Wesleyan Methodism was introduced into Downley about 1819 or 1820.

 At the 100th Anniversary of the above Church and Sunday School a brief history of its origin, development, and work was compiled from the manuscript of a lecture by the son of one of the first Trustees.

To view the full text now click here, otherwise, here are some extracts:

  • Wesleyan Methodism was introduced into Downley about 1819 or 1820 by Mr. James Treacher. This gentleman came alone and held cottage prayer meetings and services.
  • The first building erected in the year 1824, was very unpretentious, being only 22 feet long by 17 feet wide.
  • The seating accommodation of the Chapel consisted solely of forms.

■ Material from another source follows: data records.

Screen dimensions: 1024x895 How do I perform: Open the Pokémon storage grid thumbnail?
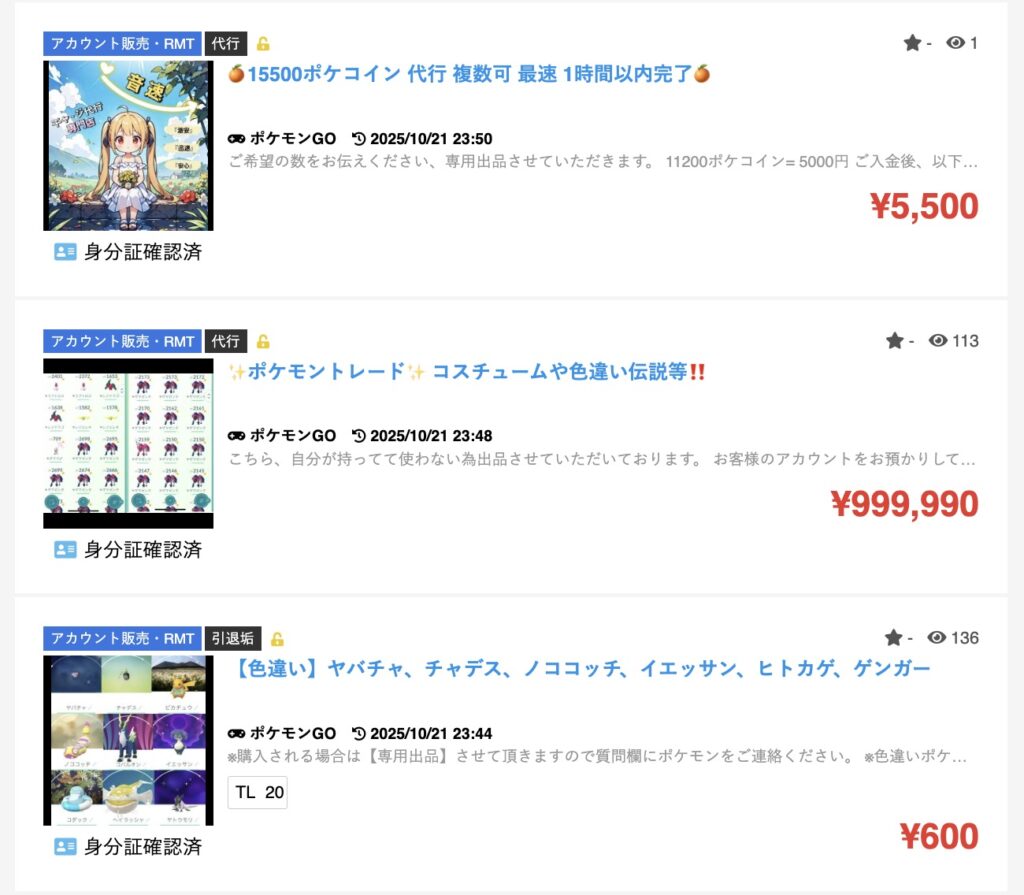(x=128, y=444)
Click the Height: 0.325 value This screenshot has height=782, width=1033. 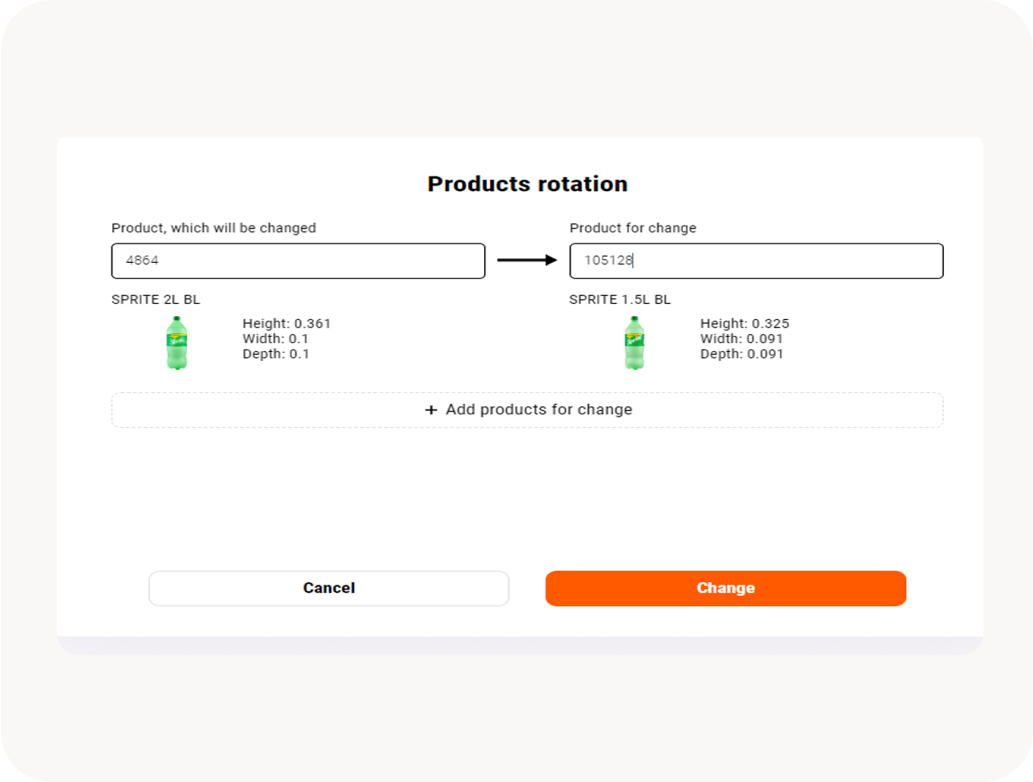(744, 324)
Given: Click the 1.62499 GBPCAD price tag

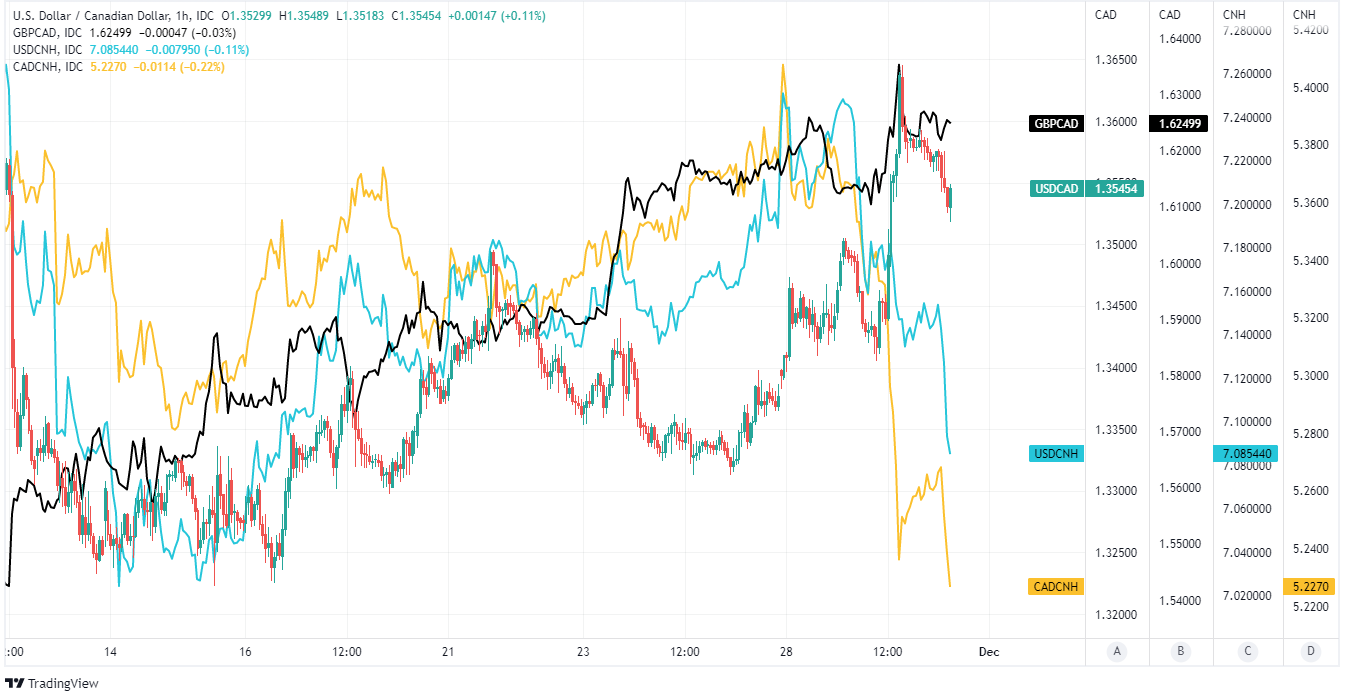Looking at the screenshot, I should [x=1180, y=124].
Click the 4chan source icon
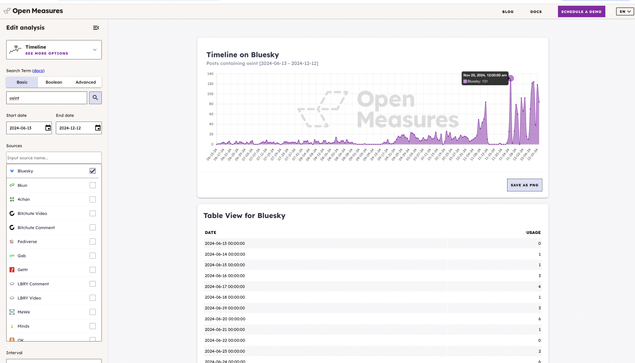 [12, 199]
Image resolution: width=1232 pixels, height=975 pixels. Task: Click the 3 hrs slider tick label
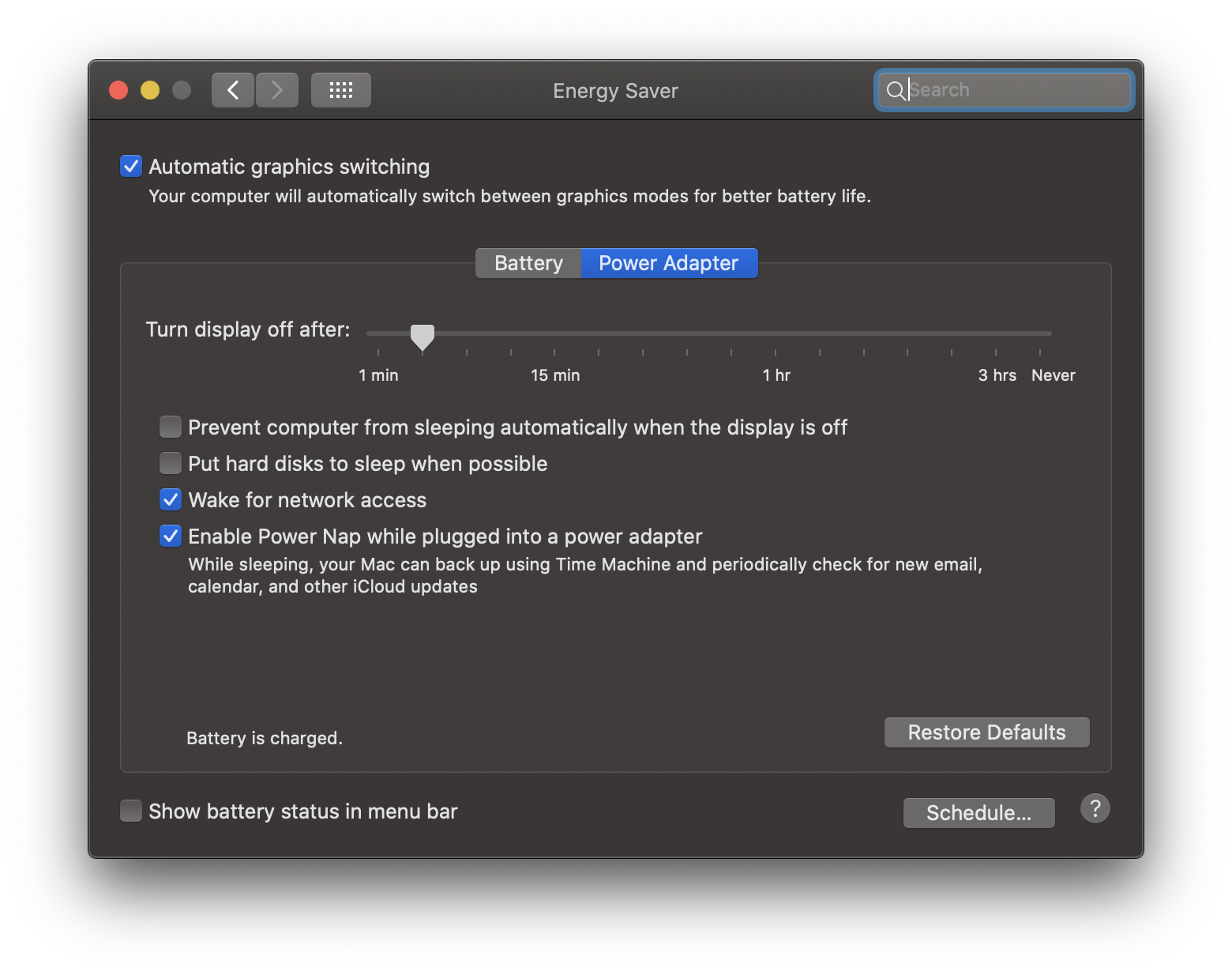click(997, 375)
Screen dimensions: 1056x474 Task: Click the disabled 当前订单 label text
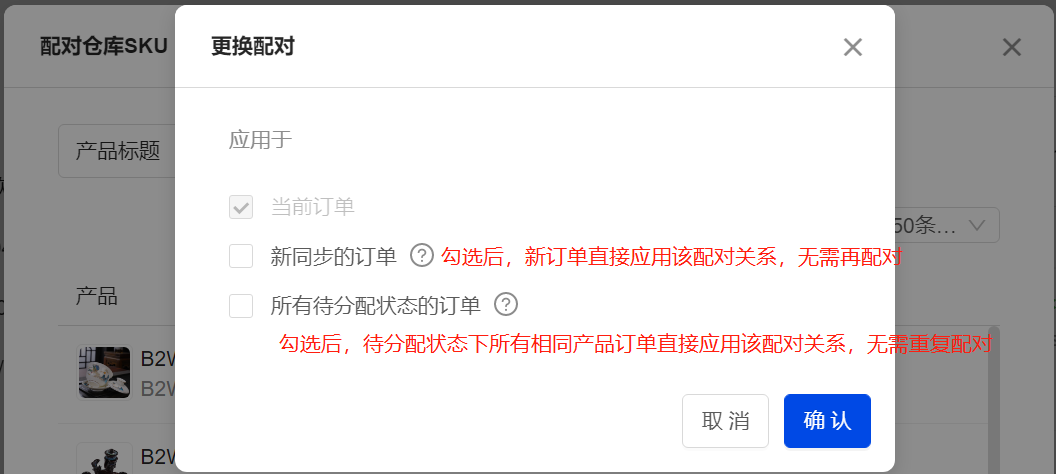[x=312, y=207]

Candles formed the only means of artificial lighting then, and these were placed in specially constructed tins, and hung round the walls.
  • The rain often used to come through so badly as to cause people to shift their seats.
  • The year 1864 saw further alterations to the interior of the Chapel. Small lamps were introduced in place of candles
  • The earliest minutes of the Sunday School are those of December, 1866 On the fly-leaf of one of the early scholars' rolls appears this note :

          "William Butler entered this school in the year of our Lord 1826."
  • In the year 1860 twenty-two classes assembled for instruction Sunday by Sunday in the Chapel. The largest number of scholars ever on the books, was 141 in 1874, and the highest attendance ever recorded was 114 on June 22nd, 1873.


    May, 4th, 1885. -Resolved that "In future all female teachers shall be exempt from fines for the first half-hour in the morning, provided they have the Secretary's consent, and arrived in time to sit with the scholars during service.”